III.3. Es verdad que sobre la otra vida, sobre la resurrección, debemos aprender muchas cosas y, sobre todo, debemos “repensar” con radicalidad este gran misterio de la vida cristiana. No podemos hacer afirmaciones y proclamar tópicos como si nada hubiera cambiado en la teología y en la cultura actual. Jesús, en su enfrentamiento con los saduceos, no solamente se permite desmontarles su ideología cerrada y tradicional, materialista y “atea” en cierta forma. También corrige la mentalidad de los fariseos que pensaban que en la otra vida todo debía ser como en ésta o algo parecido.
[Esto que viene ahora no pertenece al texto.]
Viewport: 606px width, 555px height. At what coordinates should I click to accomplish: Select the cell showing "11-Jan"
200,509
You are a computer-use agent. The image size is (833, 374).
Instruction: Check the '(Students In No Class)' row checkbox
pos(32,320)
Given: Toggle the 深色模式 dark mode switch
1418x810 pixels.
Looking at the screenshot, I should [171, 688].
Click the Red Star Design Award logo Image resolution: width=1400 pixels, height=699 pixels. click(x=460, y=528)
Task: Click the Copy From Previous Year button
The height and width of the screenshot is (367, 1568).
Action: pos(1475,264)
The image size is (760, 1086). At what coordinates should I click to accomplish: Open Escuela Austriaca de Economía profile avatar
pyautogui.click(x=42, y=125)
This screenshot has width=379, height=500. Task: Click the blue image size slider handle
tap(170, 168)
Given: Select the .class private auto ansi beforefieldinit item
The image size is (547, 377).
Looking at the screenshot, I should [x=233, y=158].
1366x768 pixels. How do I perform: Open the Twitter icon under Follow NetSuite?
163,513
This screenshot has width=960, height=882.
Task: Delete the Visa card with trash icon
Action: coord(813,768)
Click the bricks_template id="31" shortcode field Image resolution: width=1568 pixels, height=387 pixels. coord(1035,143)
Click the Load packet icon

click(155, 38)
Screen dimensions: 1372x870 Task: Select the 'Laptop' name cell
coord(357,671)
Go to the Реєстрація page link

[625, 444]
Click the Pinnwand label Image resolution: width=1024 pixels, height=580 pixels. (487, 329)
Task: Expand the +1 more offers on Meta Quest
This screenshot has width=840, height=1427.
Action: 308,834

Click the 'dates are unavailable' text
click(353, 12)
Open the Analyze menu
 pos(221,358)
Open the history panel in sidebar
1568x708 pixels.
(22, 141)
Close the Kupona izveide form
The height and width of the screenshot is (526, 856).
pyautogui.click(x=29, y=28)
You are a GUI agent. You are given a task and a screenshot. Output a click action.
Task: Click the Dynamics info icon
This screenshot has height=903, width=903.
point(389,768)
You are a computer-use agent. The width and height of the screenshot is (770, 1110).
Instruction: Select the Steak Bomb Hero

Debemos estar abiertos a no especular con que la resurrección tiene que ocurrir al final de los tiempos y a que se junten las cenizas de millones y millones de seres. Debemos estar abiertos que creer en la resurrección como un don de Dios, como un regalo, como el final de su obra creadora en nosotros, no después de toda una eternidad, de años sin sentido, sino en el mismo momento de la muerte. Y debemos estar abiertos a “repensar”, como Jesús nos enseña en este episodio, que nuestra vida debe ser muy distinta a ésta que tanto nos seduce, aunque seamos las mismas personas, nosotros mismos, los que hemos de ser resucitados y no otros. Debemos, a su vez, “repensar” cómo debemos relacionarnos con nuestros seres queridos que ya no están con nosotros y hacer del cristianismo una religión coherente con la posibilidad de una vida después de la muerte. Y esto, desde luego, no habrá teoría científica que lo pueda explicar. Será la fe, precisamente la fe, lo que le faltaba a los saduceos, el gran reto a nuestra cultura y a nuestra mentalidad deshumanizada. No seremos, de verdad, lo que debemos de ser hasta que no sepamos pasar por la muerte como el verdadero nacimiento. Si negamos la resurrección, negamos a nuestro Dios, al Dios de Jesús que es un Dios de vivos y que da la vida verdadera en la verdadera muerte.